Two things I’m curious about:
Which lever moved ACV the most; packaging (tiers), faster turnaround, or adding strategy upfront?
What early signal best predicts a long-term client; first “quick win” shipped, adopting your review process, or a second project within 30 days?
If you keep compounding this, a tiny “how we work” page (timeline, handoffs, 2–3 case studies with before/after) and a 60-sec Loom walkthrough of your feedback flow can lift close rates fast.
P.S. I’m with Buzz; we build conversion-focused Webflow sites and pragmatic SEO for service businesses and product launches. Happy to share a 1-page “productized service” landing-page checklist if useful.
Really inspiring read — especially the part about sell before you build. I’ve been guilty of the opposite myself 😅
I’m currently building Fit Rest (iOS), a sleep & fitness app for Apple Watch that connects heart, sleep, and workouts into one dashboard. Like you mentioned, I started by solving my own problem, but I realize now that marketing + community is just as important as building features.
Curious if anyone here has tried organic growth tactics for health/fitness apps — outside of paid ads? Would love to learn from others’ experience while I figure this out.
Great article. I am also a self taught designer, building my productized service at logosprints.framer.website
that's inspiring. I have also created a tool and I hope and pray that people will like it. You just need one good project in your life to start with. My tool is checktheworth dot com . I will really appreciate if people just goes there and give me feedbacks. Thank you
Thanks for sharing, learned a lot – especially the "sell before you build" point.

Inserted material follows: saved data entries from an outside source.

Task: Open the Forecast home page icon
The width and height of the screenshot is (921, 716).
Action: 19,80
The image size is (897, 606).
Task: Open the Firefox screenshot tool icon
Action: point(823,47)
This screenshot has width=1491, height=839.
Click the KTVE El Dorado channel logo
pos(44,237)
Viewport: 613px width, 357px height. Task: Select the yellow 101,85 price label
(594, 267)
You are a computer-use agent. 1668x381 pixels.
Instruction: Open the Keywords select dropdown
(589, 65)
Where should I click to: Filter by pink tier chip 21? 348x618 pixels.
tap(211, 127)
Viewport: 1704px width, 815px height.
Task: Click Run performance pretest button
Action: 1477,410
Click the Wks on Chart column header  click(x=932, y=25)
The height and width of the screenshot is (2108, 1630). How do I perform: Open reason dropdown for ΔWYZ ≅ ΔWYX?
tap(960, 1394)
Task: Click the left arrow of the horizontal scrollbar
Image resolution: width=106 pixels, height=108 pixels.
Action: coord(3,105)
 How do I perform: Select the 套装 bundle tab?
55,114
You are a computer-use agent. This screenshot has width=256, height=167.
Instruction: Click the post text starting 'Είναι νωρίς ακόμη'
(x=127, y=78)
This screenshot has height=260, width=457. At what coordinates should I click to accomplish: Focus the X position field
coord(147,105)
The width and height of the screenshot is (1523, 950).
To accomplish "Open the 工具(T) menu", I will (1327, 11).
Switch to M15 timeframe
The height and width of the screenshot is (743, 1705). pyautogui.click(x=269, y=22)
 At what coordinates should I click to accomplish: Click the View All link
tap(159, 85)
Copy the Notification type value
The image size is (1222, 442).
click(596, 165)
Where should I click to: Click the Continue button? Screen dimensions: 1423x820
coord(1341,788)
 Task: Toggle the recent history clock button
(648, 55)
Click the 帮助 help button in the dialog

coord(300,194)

it was quite an article you know i just sign up for this website and i read this article and i am really impresed
Really inspiring journey. What stands out most is how you turned design into a productized service with clarity and predictability, something so many founders actually crave but rarely get from agencies. The “sell before you build” advice is gold and applies far beyond design. Thanks for breaking down not just the what, but also the how.
Nice
yes, i have realized that marketing is really important recently .if you want to lanch your own career ,and refuse to work for any company ,you have to do marketing someday ,and you cannot escape the way even if you are not good at social and communicating with others ..this is the way you have to go .when i know it ,i feel the sky falling to the earth .but we have no choice but to be faced with .try it as your best .
Really smart how you productized design into a predictable system. Would be cool to see a peek at how you structure your repeatable workflows for speed and quality.
Woah...! And yes I do have to start selling before building, but I don't think presenting the idea before building a foundation itself, is a bad idea. So after making something that the user's can place their trust on, I would start selling.